|
|
|
|
|
by ZeroCool2u
326 days ago
|
|
Agreed, the value is nonsense. This is what we use: https://domino.ai/ The marketing is a bit intense on the website, but the docs are pretty good: https://docs.dominodatalab.com/en/cloud/user_guide/71a047/wh... They definitely target large scale companies, but you can use their SaaS offering and it can be relatively affordable. The best part is the flexibility and scaling, but the license model is awesome too. There's no usage based billing, you just pay a flat license fee per user that writes code and for the underlying cloud costs and they'll deploy it on GCP, AWS, or Azure. They're used by a lot of large companies, but academia as well to replace or augment on-prem HPC clusters. That's what we used them for as well. |
|
I'm interested in your opinion as a user on a bit of a new conundrum for me: for as many jobs / contracts as I can remember, the data science was central enough that we were building it ourselves from like, the object store up.

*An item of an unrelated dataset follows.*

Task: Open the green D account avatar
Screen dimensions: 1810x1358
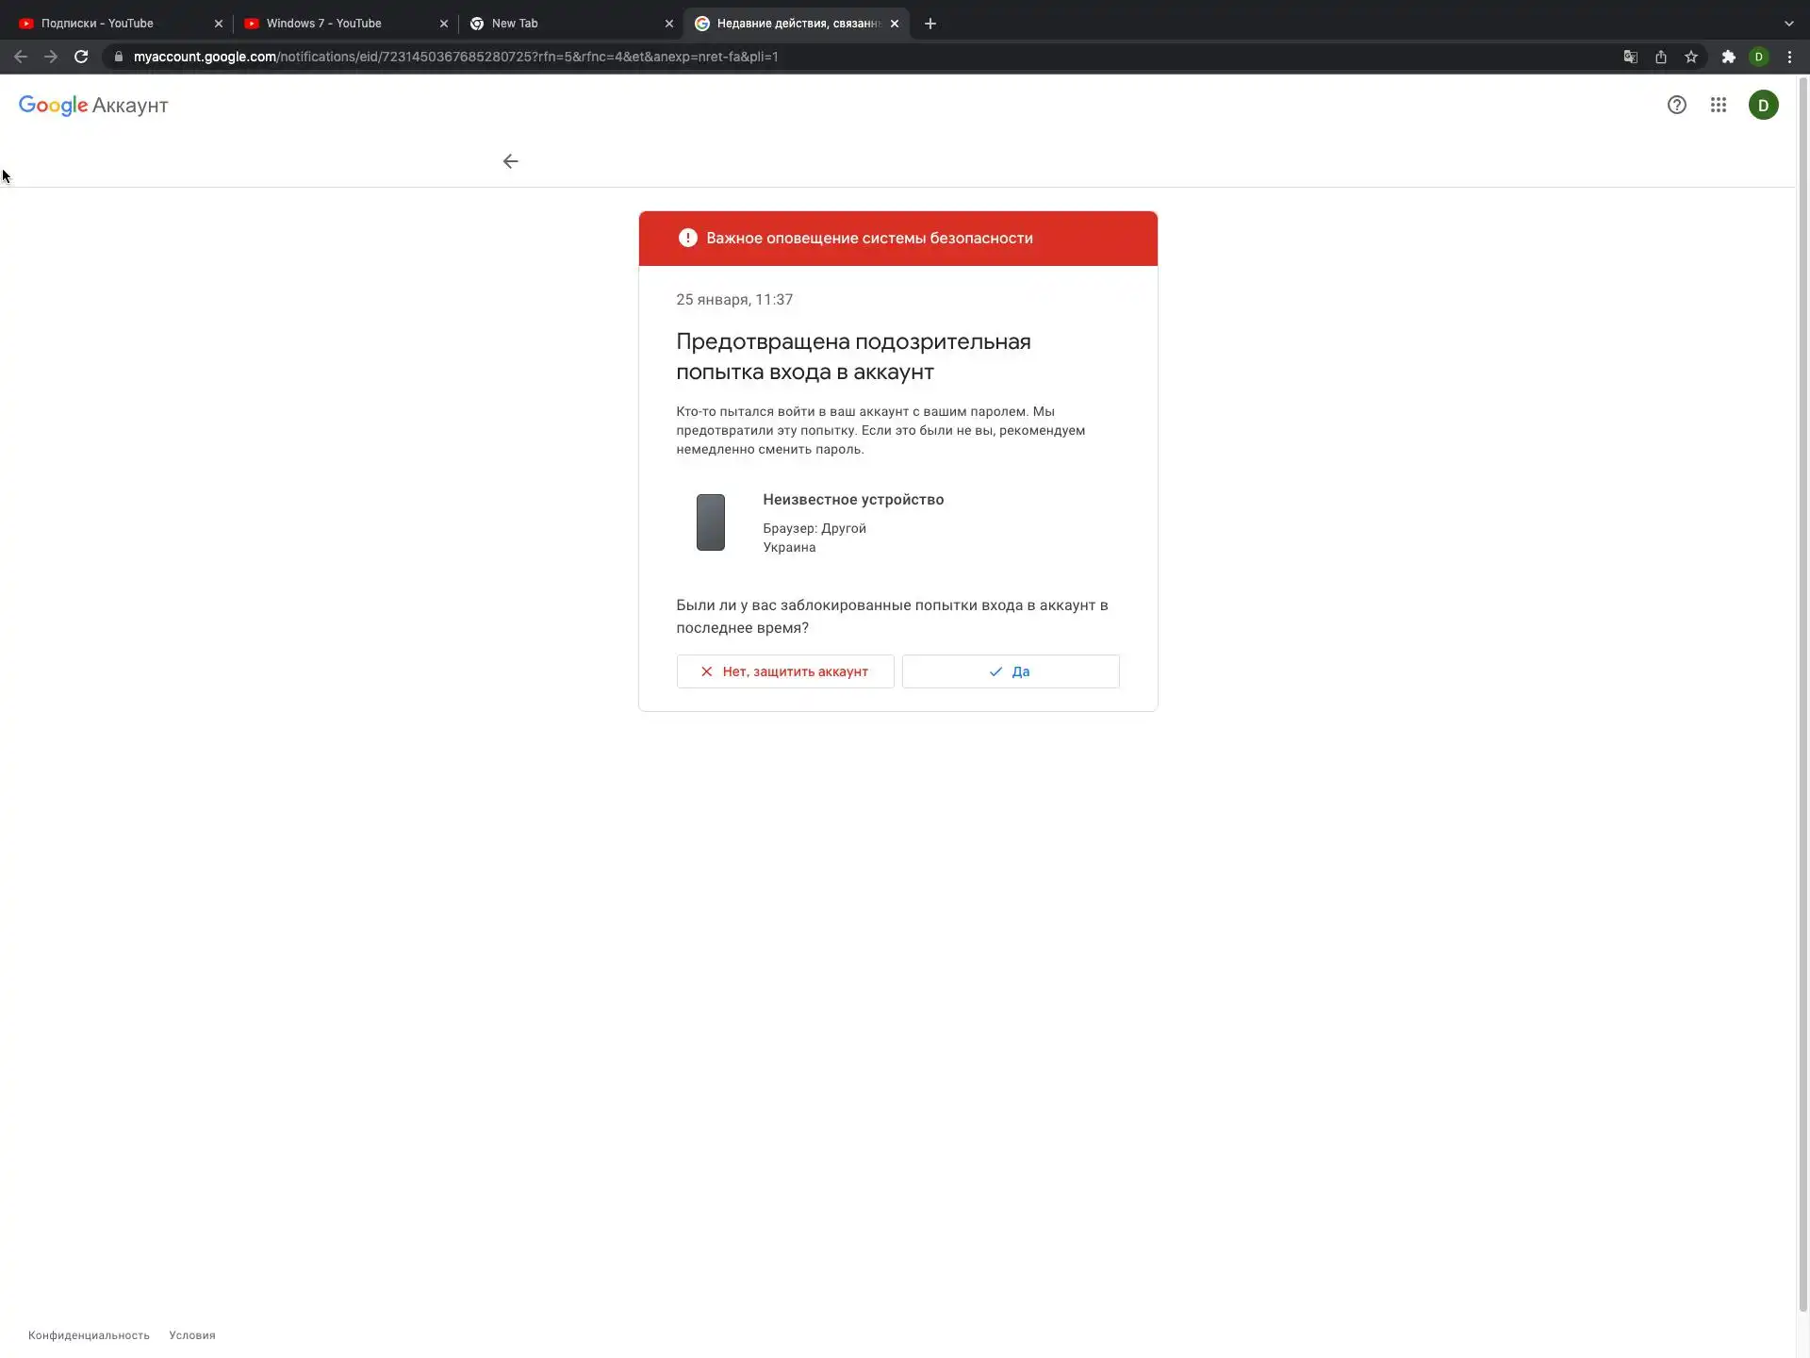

But in my current role, I'm managing a whole different kind of infrastructure that pulls in very different directions and the people who need to interact with data range from full-time quants to people with very little programming experience and so I'm kinda peeking around for an all-in-one solution. Log the rows here, connect the notebook here, right this way to your comprehensive dashboards and graphs with great defaults.

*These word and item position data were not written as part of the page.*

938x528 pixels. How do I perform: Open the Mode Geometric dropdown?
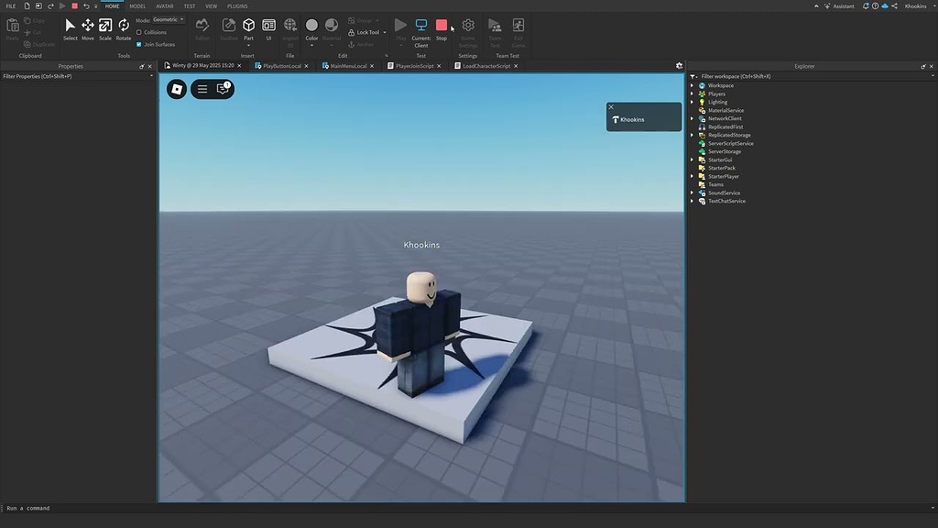(169, 19)
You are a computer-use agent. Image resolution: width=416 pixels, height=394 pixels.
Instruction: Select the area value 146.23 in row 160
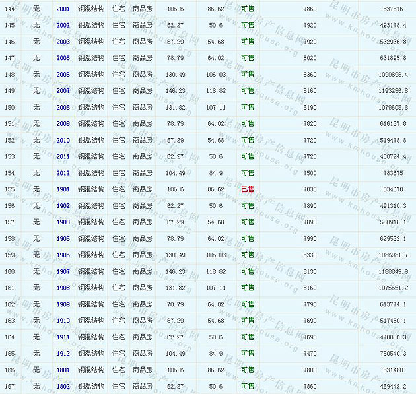pos(176,271)
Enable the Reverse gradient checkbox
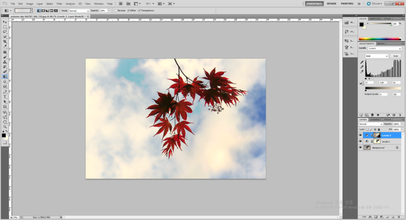406x220 pixels. coord(116,10)
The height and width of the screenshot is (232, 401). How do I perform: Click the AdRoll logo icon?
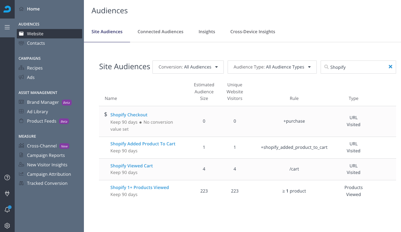[7, 9]
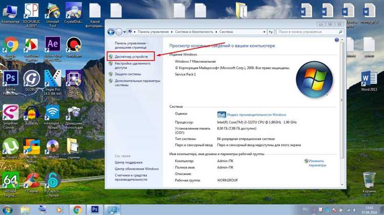Select the Adobe After Effects desktop icon
Image resolution: width=384 pixels, height=215 pixels.
coord(52,45)
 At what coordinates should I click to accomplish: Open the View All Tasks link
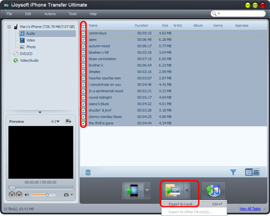250,208
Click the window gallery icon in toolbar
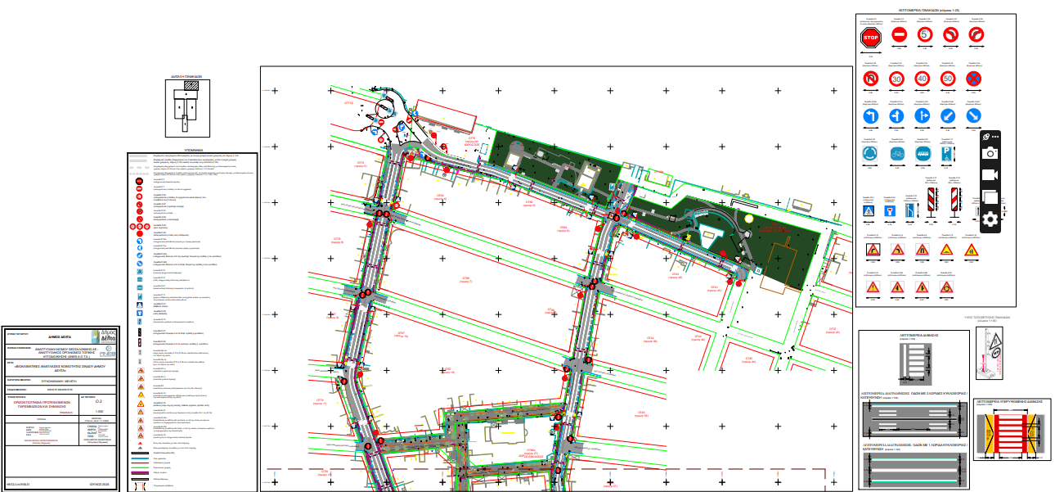Screen dimensions: 1055x492 (x=990, y=197)
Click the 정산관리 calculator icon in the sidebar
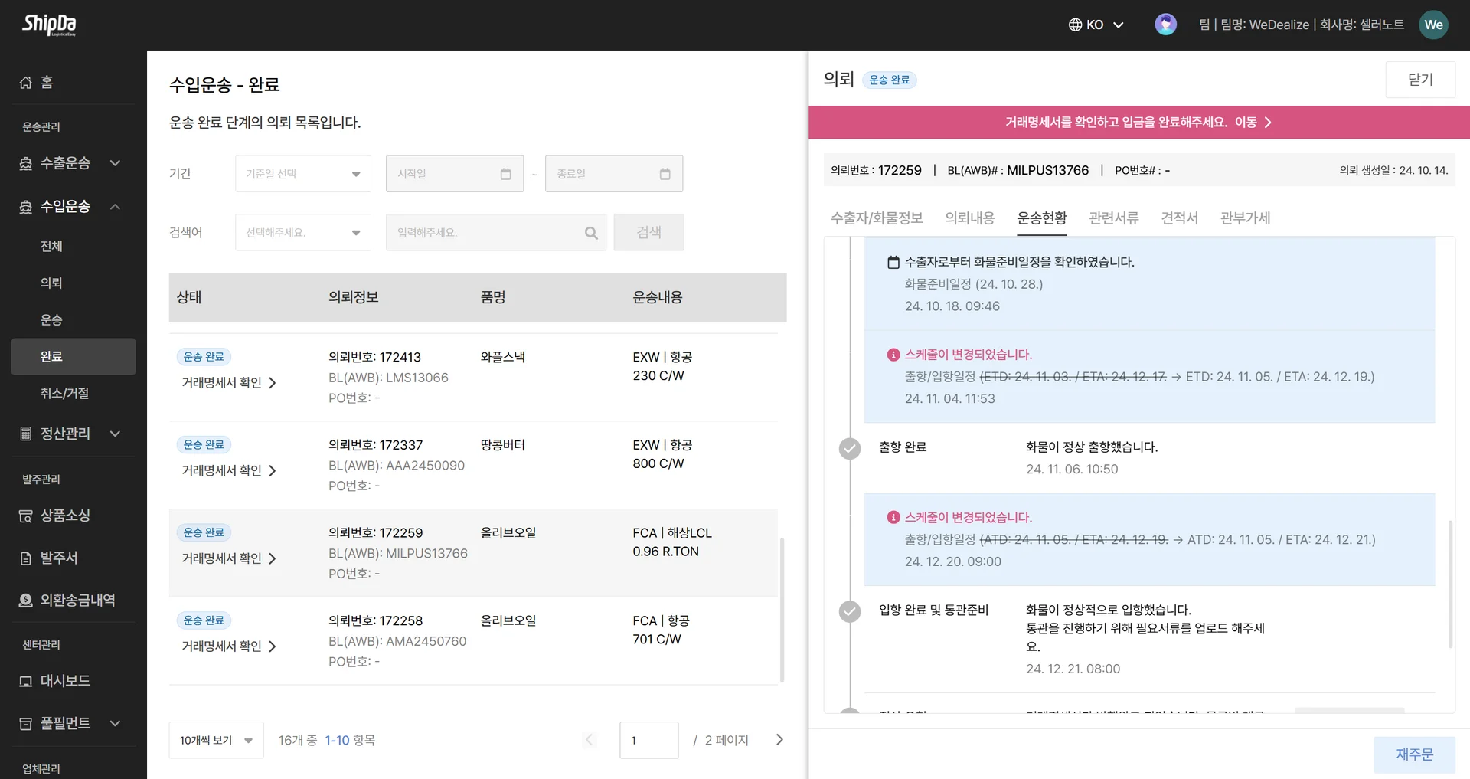 click(25, 434)
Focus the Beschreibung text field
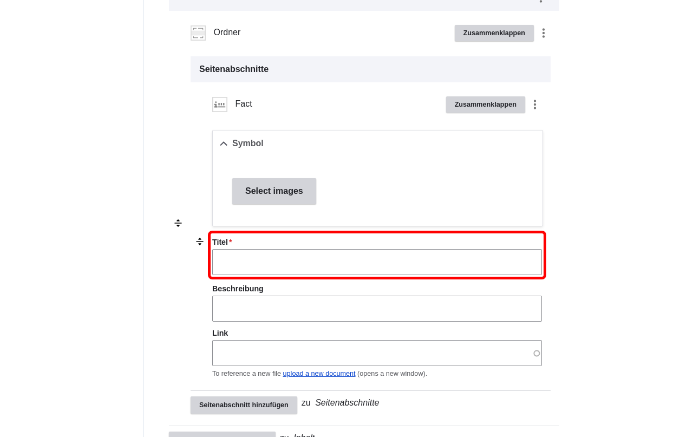This screenshot has width=693, height=437. pos(377,309)
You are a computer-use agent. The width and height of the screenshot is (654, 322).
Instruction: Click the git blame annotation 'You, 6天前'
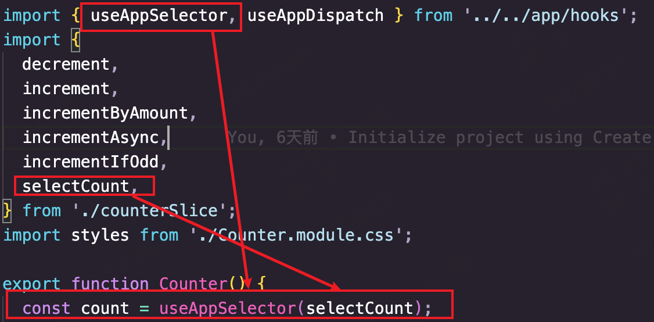[273, 137]
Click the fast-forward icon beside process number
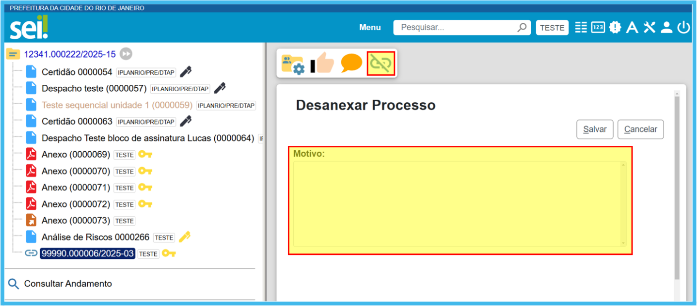 [126, 54]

Is this what I should be looking at? The code that needs to run on the data is your standard statistical and numerics Python type stuff (and if R was available it would probably get used but I don't need it): I need a dataframe of all the foo from date to date and I want to run a regression and maybe set up a little Monte Carlo thing. Hey that one is really useful, let's make it compute that every night and put it on the wall.
I think we'd pay a lot for an answer here and I really don't want to like, break out pyarrow and start setting up tables.